Marvin Weiss opened his first business, a discount toy store called Toy Riot, in 1955 that sold all 88-cent toys. Toy Riot evolved into Viking Casual Furniture when he began selling patio furniture in addition to toys.

“Marv was a self-made man, who started his business in 1955 with $500 he saved while serving in the U.S. military for nearly a decade. Marvin was stationed at Guantanamo Bay, Cuba during the Korean War, when Cuba was an exciting place to be with casinos and a vibrant nightlife which dad always enjoyed. In the toy business he had the concept of selling everything—toys, tools, housewares—for 88 cents,” Rose Weiss once said. A competitor came in and sold the same sort of stock for 68 cents, so they began selling rattan and redwood furniture.

In 1965, they sold off the toys and began Viking Casual Furniture. Son Stuart took over the business in 1986.
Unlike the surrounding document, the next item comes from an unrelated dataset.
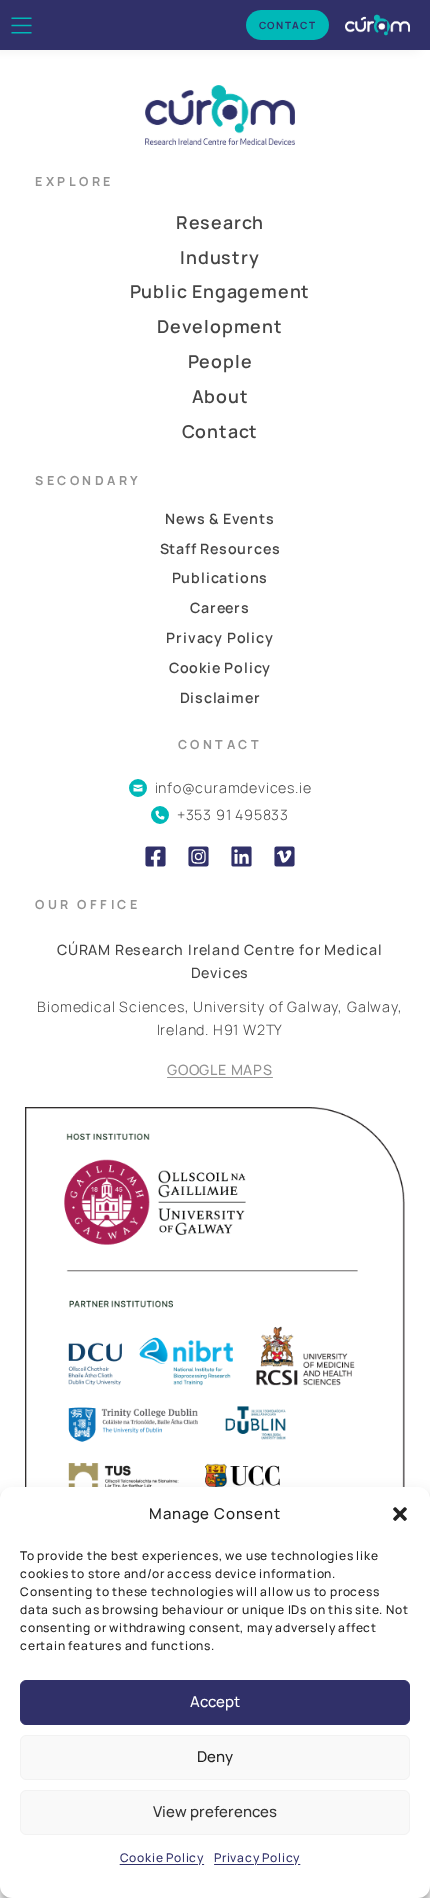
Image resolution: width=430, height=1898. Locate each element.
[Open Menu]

Rose and Marvin Weiss did not only sell furniture, they also volunteered to help immigrant families from Russia, Vietnam, and other countries by donating and delivering furniture to new immigrants in need of furniture for their first apartments in the U.S. If a house burned down, they made a point of donating kitchen sets to those in need, said daughter Robin Weiss.

Rose and Marvin enjoyed going to the beach in Ventnor City, where they enjoyed their beach house, and Atlantic City, traveling the world, and going antiquing. They collected postcards from Camden, some dating back to the 1800s.

Rose Weiss is survived by her daughters, Robin Weiss and Nancy Aronson (Wayne Aronson); son Stuart; two grandchildren, and three step-grandchildren.